RECORD SET ::
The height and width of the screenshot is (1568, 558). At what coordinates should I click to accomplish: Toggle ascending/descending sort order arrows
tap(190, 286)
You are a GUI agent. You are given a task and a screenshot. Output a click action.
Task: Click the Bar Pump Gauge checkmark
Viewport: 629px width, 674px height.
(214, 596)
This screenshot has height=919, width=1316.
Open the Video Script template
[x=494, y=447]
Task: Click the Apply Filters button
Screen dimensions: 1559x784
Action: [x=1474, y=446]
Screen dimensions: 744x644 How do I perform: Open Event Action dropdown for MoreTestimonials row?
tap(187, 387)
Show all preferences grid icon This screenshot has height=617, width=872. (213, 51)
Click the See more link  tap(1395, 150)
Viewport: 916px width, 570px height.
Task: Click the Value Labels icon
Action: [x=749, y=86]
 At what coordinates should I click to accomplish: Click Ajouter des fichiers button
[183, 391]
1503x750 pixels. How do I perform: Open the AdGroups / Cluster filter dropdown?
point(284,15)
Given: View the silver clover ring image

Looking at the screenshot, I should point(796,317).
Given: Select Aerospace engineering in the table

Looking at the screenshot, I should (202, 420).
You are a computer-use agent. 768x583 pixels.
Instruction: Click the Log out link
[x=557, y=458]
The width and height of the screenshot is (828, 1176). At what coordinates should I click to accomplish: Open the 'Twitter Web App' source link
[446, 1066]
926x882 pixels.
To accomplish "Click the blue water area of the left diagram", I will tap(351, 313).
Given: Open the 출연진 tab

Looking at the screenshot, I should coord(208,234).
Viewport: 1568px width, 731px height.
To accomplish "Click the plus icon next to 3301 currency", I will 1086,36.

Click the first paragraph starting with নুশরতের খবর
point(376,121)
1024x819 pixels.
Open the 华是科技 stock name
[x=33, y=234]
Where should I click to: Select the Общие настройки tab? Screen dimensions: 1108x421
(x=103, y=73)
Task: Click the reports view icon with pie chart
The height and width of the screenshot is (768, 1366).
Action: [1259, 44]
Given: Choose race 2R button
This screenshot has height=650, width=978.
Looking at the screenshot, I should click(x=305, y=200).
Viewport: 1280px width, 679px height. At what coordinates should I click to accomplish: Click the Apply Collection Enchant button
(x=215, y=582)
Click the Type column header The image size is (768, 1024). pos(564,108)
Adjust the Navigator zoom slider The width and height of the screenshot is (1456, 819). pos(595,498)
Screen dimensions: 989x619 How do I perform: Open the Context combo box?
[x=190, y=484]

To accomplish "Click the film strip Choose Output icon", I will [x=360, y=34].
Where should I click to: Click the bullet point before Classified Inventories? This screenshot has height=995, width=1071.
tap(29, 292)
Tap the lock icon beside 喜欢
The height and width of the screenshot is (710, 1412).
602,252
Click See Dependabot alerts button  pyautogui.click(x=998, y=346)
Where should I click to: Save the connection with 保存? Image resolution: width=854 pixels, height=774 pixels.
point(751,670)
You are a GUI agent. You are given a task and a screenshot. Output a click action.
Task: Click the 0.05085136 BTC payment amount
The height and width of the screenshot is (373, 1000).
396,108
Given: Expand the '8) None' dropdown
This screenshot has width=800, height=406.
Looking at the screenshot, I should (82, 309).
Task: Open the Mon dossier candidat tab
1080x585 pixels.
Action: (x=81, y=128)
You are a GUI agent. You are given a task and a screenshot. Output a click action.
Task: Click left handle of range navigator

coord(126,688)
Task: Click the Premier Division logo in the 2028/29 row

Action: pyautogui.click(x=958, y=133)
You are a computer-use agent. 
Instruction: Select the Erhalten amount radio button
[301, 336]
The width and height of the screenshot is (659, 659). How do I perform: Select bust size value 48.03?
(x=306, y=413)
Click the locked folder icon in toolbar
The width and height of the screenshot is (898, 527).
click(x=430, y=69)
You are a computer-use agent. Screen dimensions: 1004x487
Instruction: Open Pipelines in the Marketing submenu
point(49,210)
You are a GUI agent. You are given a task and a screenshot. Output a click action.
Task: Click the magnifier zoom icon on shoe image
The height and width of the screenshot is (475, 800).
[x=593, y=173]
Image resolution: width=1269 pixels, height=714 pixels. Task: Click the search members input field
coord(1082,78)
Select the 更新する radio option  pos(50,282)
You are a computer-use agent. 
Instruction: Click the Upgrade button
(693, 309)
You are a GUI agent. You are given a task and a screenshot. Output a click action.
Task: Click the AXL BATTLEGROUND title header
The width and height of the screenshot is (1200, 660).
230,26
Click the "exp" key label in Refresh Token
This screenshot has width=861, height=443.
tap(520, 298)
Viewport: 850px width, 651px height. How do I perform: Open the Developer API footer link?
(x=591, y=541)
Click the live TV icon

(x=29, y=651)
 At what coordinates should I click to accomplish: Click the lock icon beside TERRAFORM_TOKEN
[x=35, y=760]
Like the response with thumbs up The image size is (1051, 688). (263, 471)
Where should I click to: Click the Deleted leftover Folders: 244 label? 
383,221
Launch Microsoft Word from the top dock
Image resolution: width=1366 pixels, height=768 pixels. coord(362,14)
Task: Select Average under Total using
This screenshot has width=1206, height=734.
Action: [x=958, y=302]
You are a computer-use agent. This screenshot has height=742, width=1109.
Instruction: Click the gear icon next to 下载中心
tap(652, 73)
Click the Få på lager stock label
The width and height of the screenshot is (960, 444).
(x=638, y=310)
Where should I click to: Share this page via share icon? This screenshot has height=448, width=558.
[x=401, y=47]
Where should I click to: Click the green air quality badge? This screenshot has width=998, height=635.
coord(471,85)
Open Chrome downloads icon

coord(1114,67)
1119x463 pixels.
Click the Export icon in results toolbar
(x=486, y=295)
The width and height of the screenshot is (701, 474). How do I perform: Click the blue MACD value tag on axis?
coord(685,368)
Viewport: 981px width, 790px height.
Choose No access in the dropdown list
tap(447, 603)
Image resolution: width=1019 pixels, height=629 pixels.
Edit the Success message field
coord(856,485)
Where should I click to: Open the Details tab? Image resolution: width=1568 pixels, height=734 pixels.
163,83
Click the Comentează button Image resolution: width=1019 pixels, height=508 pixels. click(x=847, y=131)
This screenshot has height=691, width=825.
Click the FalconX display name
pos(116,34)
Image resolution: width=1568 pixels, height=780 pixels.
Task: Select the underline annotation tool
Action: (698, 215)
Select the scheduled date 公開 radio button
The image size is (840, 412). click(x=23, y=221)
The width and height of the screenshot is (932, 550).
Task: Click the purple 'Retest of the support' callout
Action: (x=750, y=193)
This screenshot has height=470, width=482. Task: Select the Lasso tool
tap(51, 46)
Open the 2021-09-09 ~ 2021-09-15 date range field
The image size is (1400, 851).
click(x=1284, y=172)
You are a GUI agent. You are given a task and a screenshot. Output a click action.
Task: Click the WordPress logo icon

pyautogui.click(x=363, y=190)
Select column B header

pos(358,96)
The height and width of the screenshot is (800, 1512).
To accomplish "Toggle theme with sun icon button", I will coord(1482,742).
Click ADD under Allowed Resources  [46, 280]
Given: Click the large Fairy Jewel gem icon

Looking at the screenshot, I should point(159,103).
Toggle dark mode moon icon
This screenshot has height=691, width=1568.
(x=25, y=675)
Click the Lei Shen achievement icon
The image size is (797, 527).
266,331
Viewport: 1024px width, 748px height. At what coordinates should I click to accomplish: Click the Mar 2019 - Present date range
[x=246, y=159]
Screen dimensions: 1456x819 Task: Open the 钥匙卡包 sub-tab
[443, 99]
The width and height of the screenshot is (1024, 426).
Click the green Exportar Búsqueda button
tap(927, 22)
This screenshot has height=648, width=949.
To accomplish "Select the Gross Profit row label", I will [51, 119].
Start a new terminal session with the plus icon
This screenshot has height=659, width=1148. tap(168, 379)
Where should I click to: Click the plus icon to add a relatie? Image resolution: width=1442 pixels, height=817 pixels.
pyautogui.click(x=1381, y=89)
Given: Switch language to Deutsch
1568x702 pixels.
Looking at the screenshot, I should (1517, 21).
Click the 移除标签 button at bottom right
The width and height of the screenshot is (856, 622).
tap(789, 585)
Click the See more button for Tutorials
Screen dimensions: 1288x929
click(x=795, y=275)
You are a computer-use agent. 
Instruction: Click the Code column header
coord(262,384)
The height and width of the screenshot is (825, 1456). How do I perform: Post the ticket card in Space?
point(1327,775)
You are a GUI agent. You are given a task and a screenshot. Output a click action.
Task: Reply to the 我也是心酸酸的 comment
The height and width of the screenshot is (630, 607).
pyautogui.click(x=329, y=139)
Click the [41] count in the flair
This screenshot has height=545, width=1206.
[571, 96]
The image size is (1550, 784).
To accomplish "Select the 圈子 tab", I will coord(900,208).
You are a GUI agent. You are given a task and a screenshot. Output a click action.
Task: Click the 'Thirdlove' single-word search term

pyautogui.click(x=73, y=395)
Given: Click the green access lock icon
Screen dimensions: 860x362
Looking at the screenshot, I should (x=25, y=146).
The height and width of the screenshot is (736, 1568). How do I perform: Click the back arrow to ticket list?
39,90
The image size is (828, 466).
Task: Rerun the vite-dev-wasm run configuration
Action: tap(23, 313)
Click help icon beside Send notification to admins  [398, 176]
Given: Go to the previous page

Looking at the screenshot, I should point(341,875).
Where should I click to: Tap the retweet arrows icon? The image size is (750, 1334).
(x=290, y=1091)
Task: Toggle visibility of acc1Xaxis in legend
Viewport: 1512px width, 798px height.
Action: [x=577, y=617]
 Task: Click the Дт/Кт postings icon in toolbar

TASK GOAL :: Go through the material and select each line with the string "zoom" in it.

SOLUTION FOR THIS TASK ::
Adjust the Navigator zoom slider The width and height of the screenshot is (1456, 819). pos(595,498)
Task: Click the magnifier zoom icon on shoe image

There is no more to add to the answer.